**The input**:
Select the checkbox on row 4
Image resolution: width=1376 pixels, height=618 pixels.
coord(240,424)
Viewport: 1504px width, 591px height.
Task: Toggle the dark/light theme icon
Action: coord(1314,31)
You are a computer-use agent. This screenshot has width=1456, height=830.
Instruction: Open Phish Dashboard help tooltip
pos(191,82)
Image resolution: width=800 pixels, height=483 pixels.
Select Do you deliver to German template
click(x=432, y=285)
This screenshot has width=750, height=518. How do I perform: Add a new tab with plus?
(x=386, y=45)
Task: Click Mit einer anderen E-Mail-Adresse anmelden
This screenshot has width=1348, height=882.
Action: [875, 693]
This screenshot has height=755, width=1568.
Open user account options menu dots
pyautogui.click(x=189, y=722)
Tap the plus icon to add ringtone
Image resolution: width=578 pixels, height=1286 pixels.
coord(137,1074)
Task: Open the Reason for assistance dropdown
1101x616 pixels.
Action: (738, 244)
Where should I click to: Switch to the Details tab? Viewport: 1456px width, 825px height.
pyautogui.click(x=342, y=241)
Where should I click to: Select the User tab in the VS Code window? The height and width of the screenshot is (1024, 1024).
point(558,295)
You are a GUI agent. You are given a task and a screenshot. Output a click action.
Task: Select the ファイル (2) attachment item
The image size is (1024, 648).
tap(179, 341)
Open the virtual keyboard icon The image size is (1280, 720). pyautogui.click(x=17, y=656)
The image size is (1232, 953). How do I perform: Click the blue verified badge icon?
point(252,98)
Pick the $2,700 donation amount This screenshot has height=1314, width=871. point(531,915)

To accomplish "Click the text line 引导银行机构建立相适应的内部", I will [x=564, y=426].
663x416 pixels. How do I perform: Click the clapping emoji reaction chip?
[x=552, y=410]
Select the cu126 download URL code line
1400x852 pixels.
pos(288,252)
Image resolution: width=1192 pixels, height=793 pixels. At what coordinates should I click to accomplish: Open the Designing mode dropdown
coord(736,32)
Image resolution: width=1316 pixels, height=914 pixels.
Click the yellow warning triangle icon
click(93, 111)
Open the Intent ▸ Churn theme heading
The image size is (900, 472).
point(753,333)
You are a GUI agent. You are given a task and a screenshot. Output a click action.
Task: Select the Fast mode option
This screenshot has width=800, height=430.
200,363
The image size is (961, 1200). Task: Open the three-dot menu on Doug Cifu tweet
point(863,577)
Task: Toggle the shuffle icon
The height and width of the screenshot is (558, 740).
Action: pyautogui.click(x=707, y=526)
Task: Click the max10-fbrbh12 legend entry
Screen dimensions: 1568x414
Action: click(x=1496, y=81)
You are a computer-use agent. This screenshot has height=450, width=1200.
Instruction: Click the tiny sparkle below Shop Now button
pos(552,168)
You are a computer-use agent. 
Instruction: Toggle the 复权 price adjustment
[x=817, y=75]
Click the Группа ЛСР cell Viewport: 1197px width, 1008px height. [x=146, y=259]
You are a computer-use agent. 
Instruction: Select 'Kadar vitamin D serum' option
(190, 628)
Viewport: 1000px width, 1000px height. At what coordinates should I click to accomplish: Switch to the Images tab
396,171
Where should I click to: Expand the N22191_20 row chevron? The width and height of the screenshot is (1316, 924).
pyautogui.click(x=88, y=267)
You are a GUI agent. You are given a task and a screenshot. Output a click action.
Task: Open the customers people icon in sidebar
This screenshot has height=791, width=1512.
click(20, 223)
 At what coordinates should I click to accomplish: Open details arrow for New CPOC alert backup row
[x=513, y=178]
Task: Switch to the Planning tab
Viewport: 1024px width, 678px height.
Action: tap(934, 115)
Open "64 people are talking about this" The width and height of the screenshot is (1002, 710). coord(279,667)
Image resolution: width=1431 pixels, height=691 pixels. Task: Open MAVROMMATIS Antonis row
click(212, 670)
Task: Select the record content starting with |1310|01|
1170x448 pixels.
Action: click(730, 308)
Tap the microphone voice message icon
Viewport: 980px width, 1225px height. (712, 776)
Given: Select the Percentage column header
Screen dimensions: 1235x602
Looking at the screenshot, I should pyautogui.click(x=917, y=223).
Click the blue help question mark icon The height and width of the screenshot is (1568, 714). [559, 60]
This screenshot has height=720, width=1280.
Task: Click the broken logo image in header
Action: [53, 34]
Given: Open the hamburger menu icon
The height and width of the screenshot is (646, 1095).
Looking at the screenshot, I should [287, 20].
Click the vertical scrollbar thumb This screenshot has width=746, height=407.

**Prompt**: All lines of the records above that carry the word "computer" should be listed.

**Exercise response**:
You are a computer-use agent. This screenshot has width=1456, height=830.
You are a computer-use agent. This screenshot has height=450, width=1200.
You are a computer-use agent. 
You are a computer-use agent. 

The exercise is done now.